EXCERPTED RECORDS section start

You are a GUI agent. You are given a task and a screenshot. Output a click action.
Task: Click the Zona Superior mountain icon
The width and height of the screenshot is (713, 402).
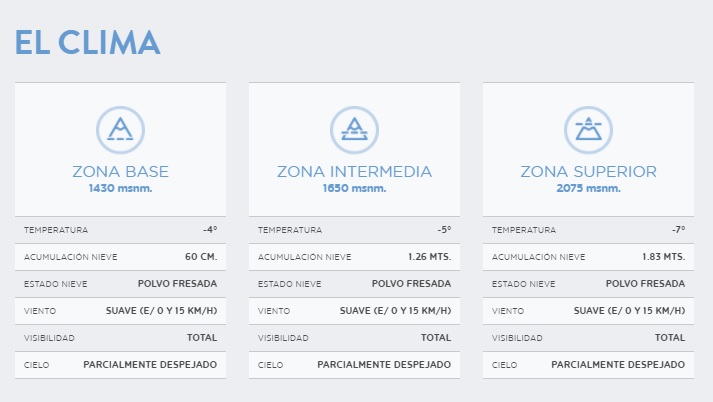coord(588,129)
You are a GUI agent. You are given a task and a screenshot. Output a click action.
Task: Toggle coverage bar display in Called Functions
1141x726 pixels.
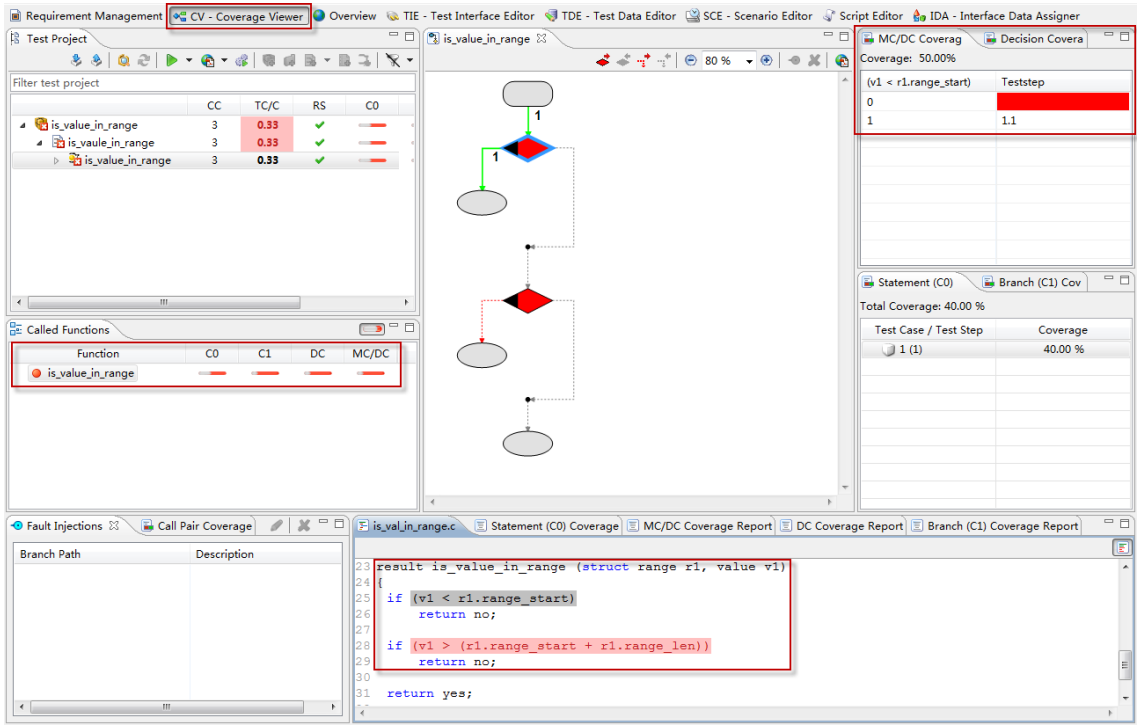click(372, 330)
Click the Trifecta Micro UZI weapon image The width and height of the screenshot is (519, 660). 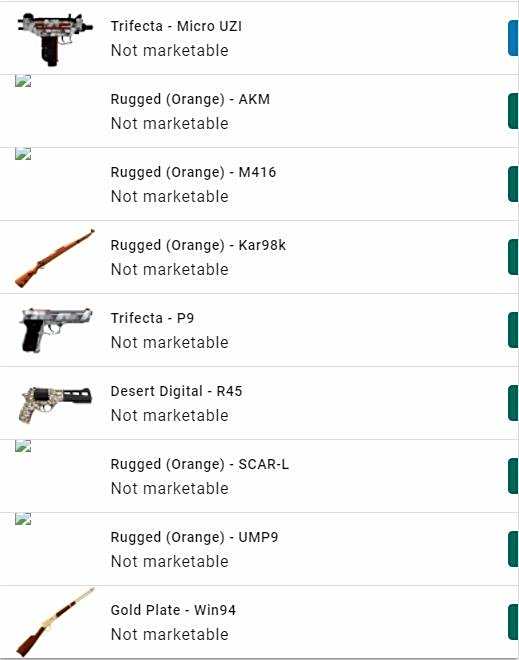pos(55,39)
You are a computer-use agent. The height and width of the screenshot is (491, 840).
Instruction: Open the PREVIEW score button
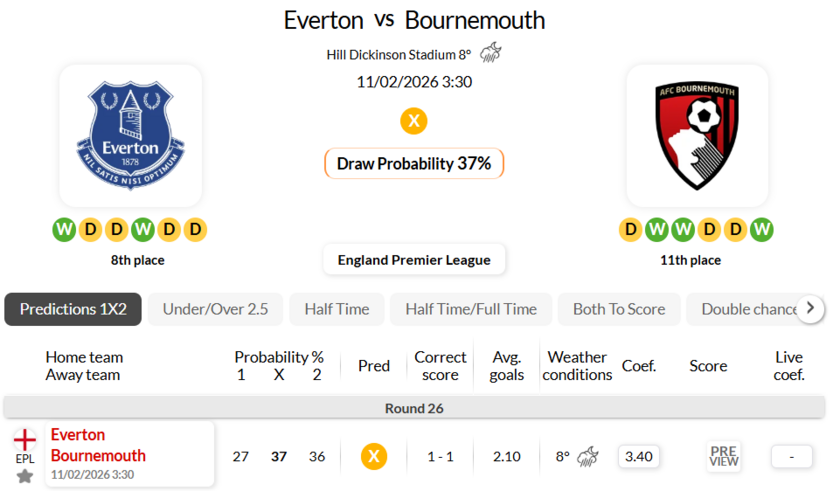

EXCERPTED RECORDS section end

> **TASK TO CARRY OUT**:
From the line that includes "You are a computer-use" on down to the last line of the entries above, set down each line exactly, leaving out the pictures.

> **YOUR RESPONSE**:
You are a computer-use agent. The height and width of the screenshot is (491, 840).
Instruction: Open the PREVIEW score button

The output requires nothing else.